At last the adrenaline wore off, and the excitement of the moment drifted away like smoke up the chimney. Heidi was completely passed out in a privileged spot on the couch, covered by a blanket. Marge was curled up next to her, stoned as a rock. Otter chattered excitedly on the phone with Rabbit, recounting all his heroic adventures with the raccoon, which by now was as big as a bear. It sounded like a reconciliation might be happening, as they gossiped like old friends. The spectators were still passing Otter’s pipe around, nestled snugly in their little pink diner booth before a crackling fire, celebrating the fullness and diversity of life in the solemn medicine wheel of shared drama.
Sadly, Heidi never recovered from the shock. The morning after her wound was stitched up, she was listless and cold, so Marge finally relented and took her to see the veterinarian associated with the pet store. Dr. Killdeer had an unfortunate name for a vet, but he was incredibly knowledgeable, and a proficient healer of more animals than any one being should be responsible for. He inspected her wound, and complimented Marge on her stitching job. He grew concerned when he listened with a stethoscope, and ushered everyone out of the room except his assistant.

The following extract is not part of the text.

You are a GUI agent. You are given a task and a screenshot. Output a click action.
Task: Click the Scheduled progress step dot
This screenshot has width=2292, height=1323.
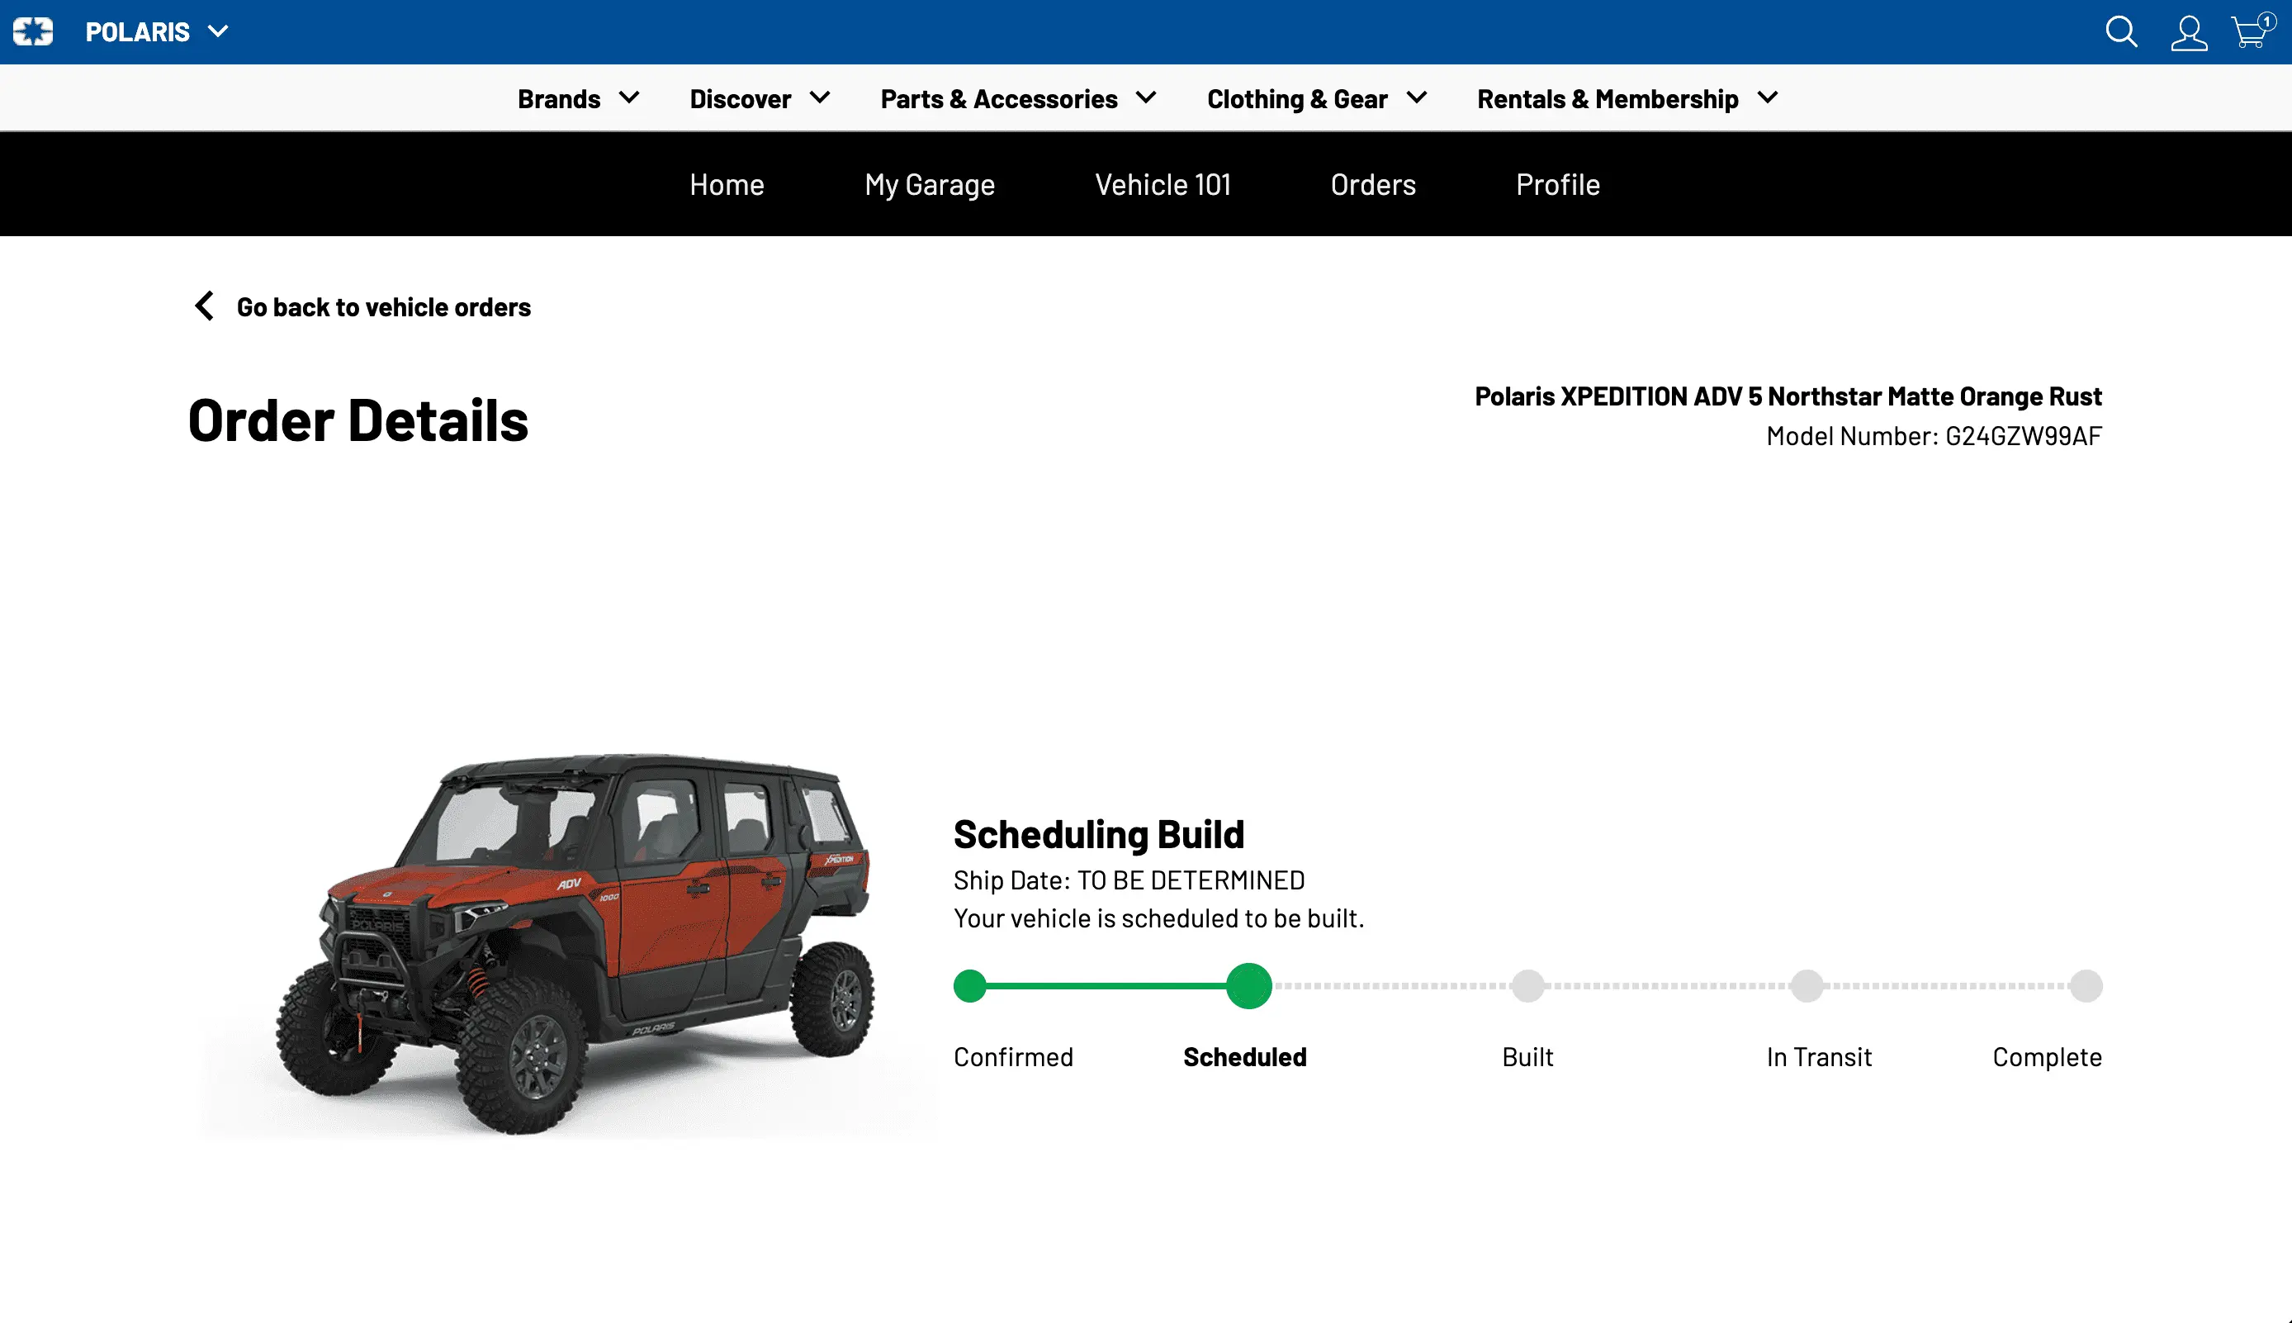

It seemed as though hours passed, as they waited outside in their cars, or in the tiny waiting room. Sadly, despite the medical team’s best efforts, the trauma proved too much for the gentle old dog, and she passed away before midnight. Her human friends and family all sat, stunned. Marty couldn’t believe she was gone. He used to take her for walks when she was just a puppy… They glumly took her body home, and the next day, Otter dug a grave for her in the very spot where the raccoon had attacked. Poor Heidi only lasted a couple of days in the “wild outdoors,” away from the suburban comforts to which she had grown accustomed. Sadly, they could not save their “berrier,” and so they “buried her.” Aside from the inconsolable sorrow of losing a sibling of a different species, from Marty’s point of view, the worst thing about the entire episode was that his budding cartoonist’s brain was developing an annoying penchant for stupid puns.
Otter, who had a talent for saying the right thing in a difficult moment, told a sad story about his own companion, Rosco, who had been run over by a logging truck last year. Remembering his old buddy, he removed his battered cowboy hat and bowed his head to say goodbye to the spirit of the White family’s longtime pet. “Humans don’t deserve dogs. They just come and show us the way.”